Requisiti —
A) Le affermazioni (i), (ii) e (iii) concordano con il testo sulla verifica dei crediti riportato più sotto? Per ciascuna rispondi sì o no, citando alla lettera le parole del testo che lo decidono.
(i) È l'amministratore a formare l'elenco dei creditori chirografari.
(ii) Il giudice delegato può fissare l'udienza di verifica soltanto dopo la confisca.
(iii) Non è prevista la presentazione di domande tardive.
B) Prosegui il testo sulla verifica dei crediti, ripartendo subito dopo la sua ultima frase.

Testo della pagina —
****************************************

L’amministratore, secondo uno schema modellato sull’art. 89 l. fall., procede alla formazione dell’elenco dei creditori “chirografari” e di coloro che vantano diritti reali, di garanzia o di godimento ovvero diritti personali di godimento sui beni. Ricevuti gli elenchi dei creditori il giudice delegato fissa l’udienza di verifica «anche prima della confisca» (cfr. infra, § 3.6).

L’art. 58 disciplina la presentazione delle domande dei creditori che devono contenere i requisiti per consentire di valutare la fondatezza della richiesta. Come nel procedimento fallimentare sono previste eventuali domande tardive con rigidi requisiti di ammissibilità (artt. 57, co. 3, 58, co. 5, 59, co. 10).

****************************************

Dati memorizzati —

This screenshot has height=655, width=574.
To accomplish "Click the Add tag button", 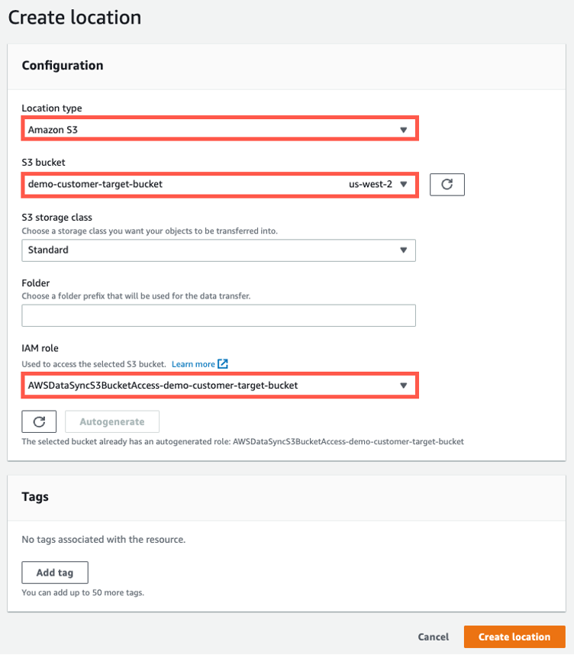I will pyautogui.click(x=54, y=572).
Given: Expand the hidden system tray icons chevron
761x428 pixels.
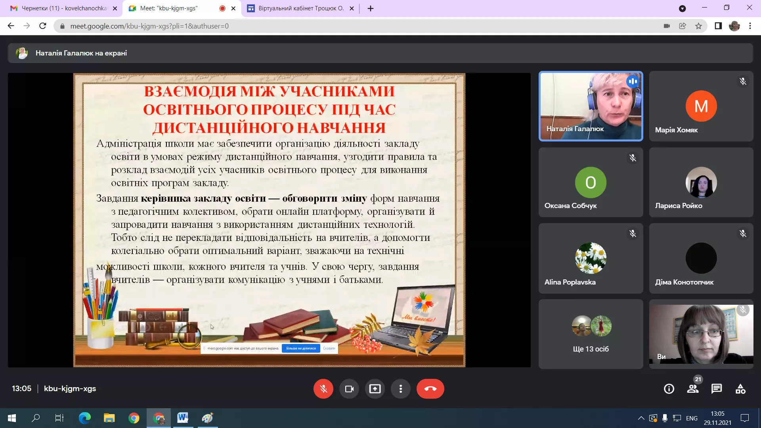Looking at the screenshot, I should (641, 418).
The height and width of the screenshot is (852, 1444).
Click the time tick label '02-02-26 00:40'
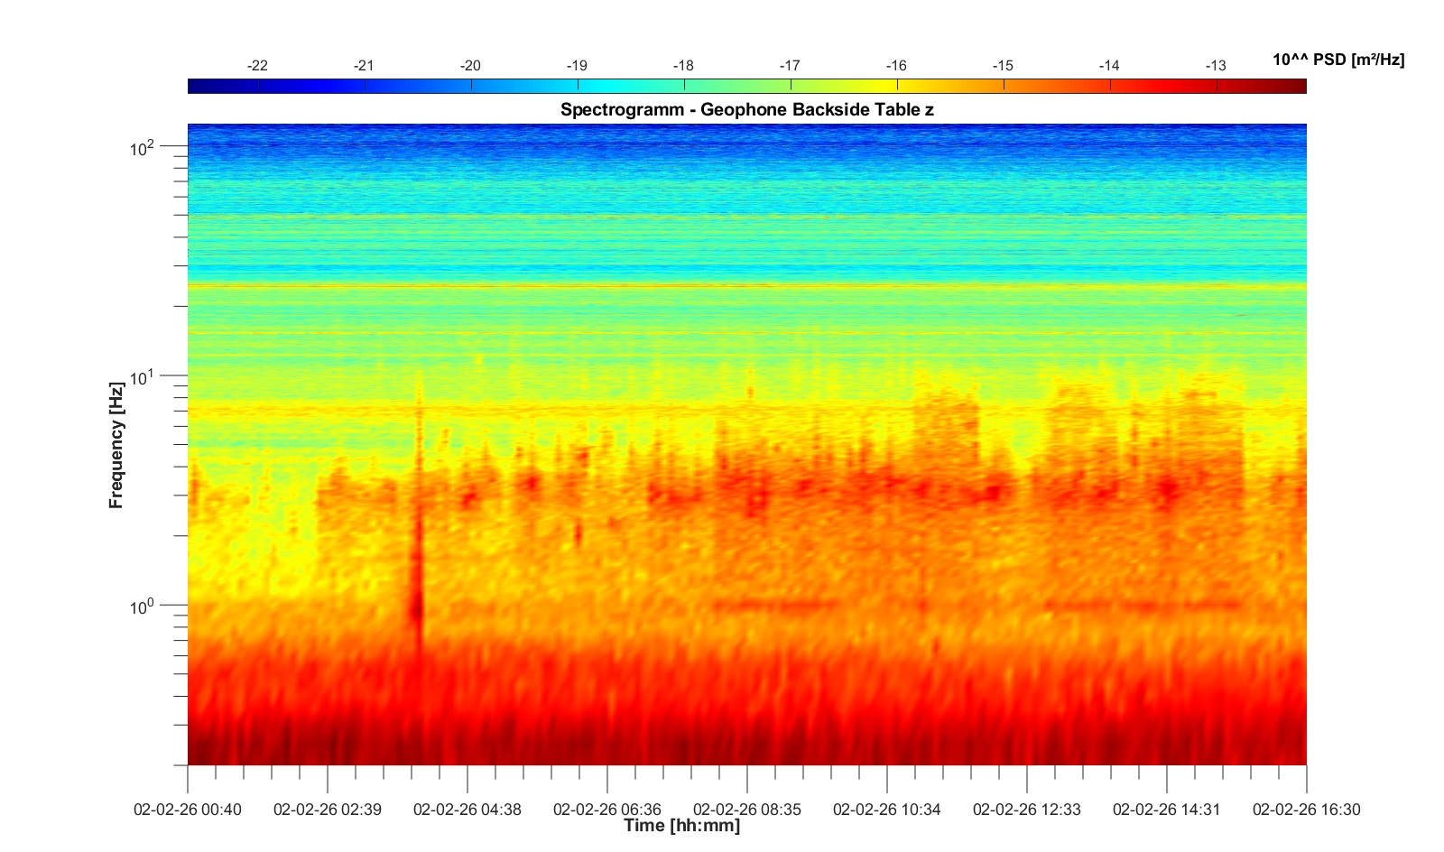[188, 810]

****************************************

Risposte scritte —
A)
(i) Sì: "L’amministratore, secondo uno schema modellato sull’art. 89 l. fall., procede alla formazione dell’elenco dei creditori “chirografari”".
(ii) No: "il giudice delegato fissa l’udienza di verifica «anche prima della confisca»".
(iii) No: "Come nel procedimento fallimentare sono previste eventuali domande tardive con rigidi requisiti di ammissibilità".

B)
L’udienza di verifica dei crediti presenta accentuati caratteri officiosi, con l’attribuzione al giudice delegato del potere di assumere informazioni (art. 59). Verificate le domande e indicati i crediti ammessi, il giudice delegato forma lo stato passivo che rende esecutivo con decreto. Il regime delle “impugnazioni” è delineato in sostanziale simmetria con gli artt. 98 e 99 l. fall.

Segue il procedimento di liquidazione dei beni, che riproduce in gran parte gli artt. 105 ss. l. fall., ignorando le particolarità del procedimento di prevenzione (v. infra, § 3.6), qualora le somme in sequestro non siano sufficienti a soddisfare i creditori utilmente collocati al passivo (art. 60).

Con una scansione analoga a quanto previsto dagli art. 110 ss. l. fall., nei sessanta giorni successivi alla formazione dello stato passivo (definitivo), ovvero nei dieci giorni che seguono l’ultima vendita, l’amministratore redige il progetto di pagamento dei crediti, opponibile entro dieci giorni dalla comunicazione. Divenuto definitivo il piano, l’amministratore procede ai pagamenti, non ripetibili, salvo l’accoglimento della domanda di revocazione (art. 61).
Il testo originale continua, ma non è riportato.